UNITED STATES DISTRICT COURT EASTERN DISTRICT OF MICHIGAN SOUTHERN DIVISION
Feb 11, 2019
CASE NO. 18-cv-13608 (E.D. Mich. Feb. 11, 2019)

Opinion

CASE NO. 18-cv-13608

02-11-2019

LESTER WILLIAMS #136544, Plaintiff, v. KIK, Corrections Officer, Defendant.



MAGISTRATE JUDGE PATRICIA T. MORRIS ORDER OF DISMISSAL AFTER SCREENING

I. Screening Standards

Plaintiff Lester Williams' in forma pauperis (IFP) complaint is before the Court for screening under several provisions of the United State Code. Pursuant to 28 U.S.C. § 1915A, 28 U.S.C. § 1915(e), and 42 U.S.C. § 1997e(c)(1), the Court is to sua sponte dismiss the case before service on defendants if it determines that the action is frivolous or malicious, fails to state a claim upon which relief can be granted, or seeks monetary relief against a defendant who is immune from such relief.

The court shall on its own motion . . . dismiss any action brought with respect to prison conditions under section 1983 of this title, or any other Federal law, by a prisoner confined in any jail, prison, or other correctional facility if the court is satisfied that the action is frivolous, malicious, fails to state a claim upon which relief can be granted . . . .
42 U.S.C. § 1997e(c)(1). Likewise, the in forma pauperis statute provides that "the court shall dismiss the case at any time if the court determines that . . . the action . . . is frivolous or malicious" or "fails to state a claim on which relief may be granted." 28 U.S.C. § 1915(e)(2).

The U.S. Supreme Court held that a complaint "is frivolous where it lacks an arguable basis either in law or in fact." Neitzke v. Williams, 490 U.S. 319, 325, 109 S. Ct. 1827, 104 L. Ed. 2d 338 (1989). Furthermore, "[a] complaint is subject to dismissal for failure to state a claim if the allegations, taken as true, show the plaintiff is not entitled to relief." Jones v. Bock, 549 U.S. 199, 215, 127 S. Ct. 910, 166 L. Ed. 2d 798 (2007).

To state a claim under § 1983, a plaintiff must allege facts supporting that (1) the conduct about which he complains was committed by a person acting under the color of state law and (2) the conduct deprived him of a federal constitutional or statutory right. In addition, a plaintiff must allege that he suffered a specific injury as a result of the conduct of a particular defendant and he must allege an affirmative link between the injury and the conduct of that defendant. Rizzo v. Goode, 423 U.S. 362, 371-72, 377, 96 S. Ct. 598, 46 L. Ed. 2d 561 (1976).
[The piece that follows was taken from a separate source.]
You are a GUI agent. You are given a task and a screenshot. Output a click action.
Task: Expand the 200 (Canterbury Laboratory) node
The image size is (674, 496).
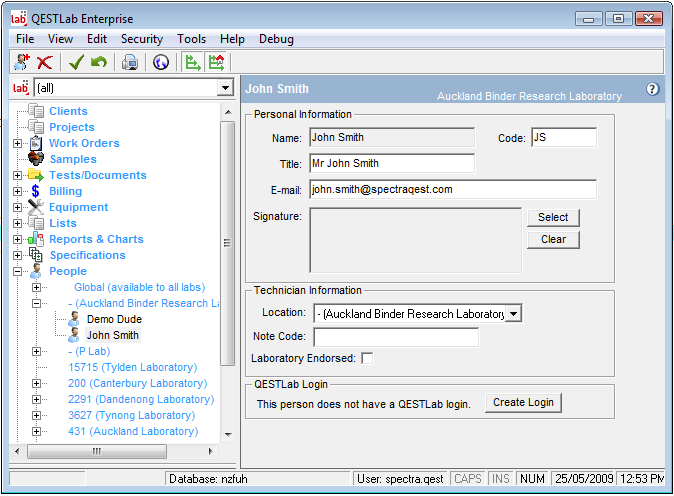37,383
When a plaintiff proceeds without counsel, the court must liberally construe the complaint and hold it to a less stringent standard than a similar pleading drafted by an attorney. Haines v. Kerner, 404 U.S. 519, 520 (1972). However, even pro se complaints must satisfy basic pleading requirements. Wells v. Brown, 891 F.2d 591, 594 (6th Cir. 1989).
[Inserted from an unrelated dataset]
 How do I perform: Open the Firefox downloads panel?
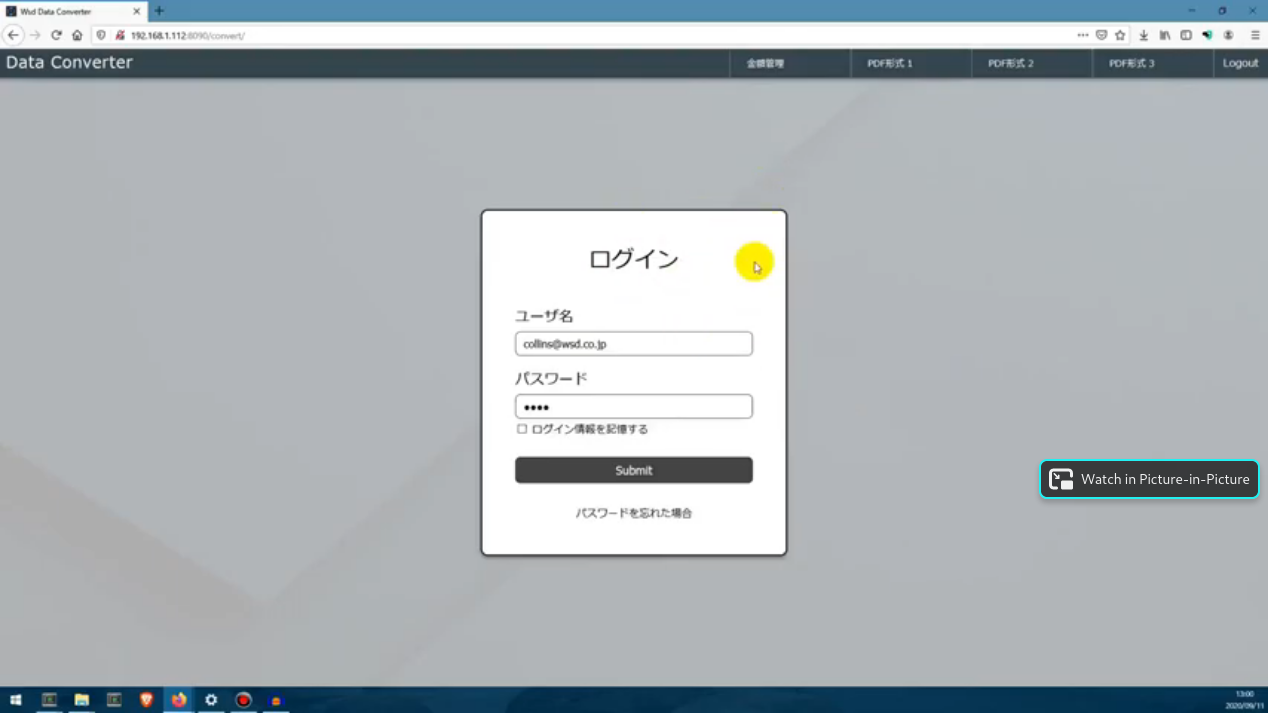click(1143, 35)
When considering whether a complaint states a claim, "[t]he court must construe the complaint in the light most favorable to the plaintiff, accept all the factual allegations as true, and determine whether the plaintiff can prove a set of facts in support of its claims that would entitle it to relief." Bovee v. Coopers & Lybrand C.P.A., 272 F.3d 356, 360 (6th Cir. 2001). But the plaintiff must plead "enough facts to state a claim to relief that is plausible on its face," otherwise the complaint will be dismissed. Bell Atlantic Corp. v. Twombly, 550 U.S. 544, 570 (2007). The plausibility standard requires the plaintiff to "raise a right to relief above the speculative level on the assumption that all the allegations in the complaint are true (even if doubtful in fact)." Id. at 555. (citations omitted). The complaint must include more than "labels and conclusions" and "formulaic recitation[s] of the elements of a cause of action." Id.

II. Plaintiff's Complaint

Plaintiff's complaint alleges the room in which he was housed at the G. Robert Cotton Correctional Facility (JCF) did not contain flushable toilets, urinals, or sinks. (R.1 at PageID.4.) Plaintiff also explains that facility counts are done on the first shift for the level in which he is housed, level 2, "at 11:00 a.m. and usually lasts until 11:30 a.m.." (Id.) Plaintiff is HIV positive, has Hepatitis B, Dementia, and Chronic Obstruction Pulmonary Disease. He also uses a walker or wheelchair but can stand and walk for very short periods. (R.1 at PageID.5.)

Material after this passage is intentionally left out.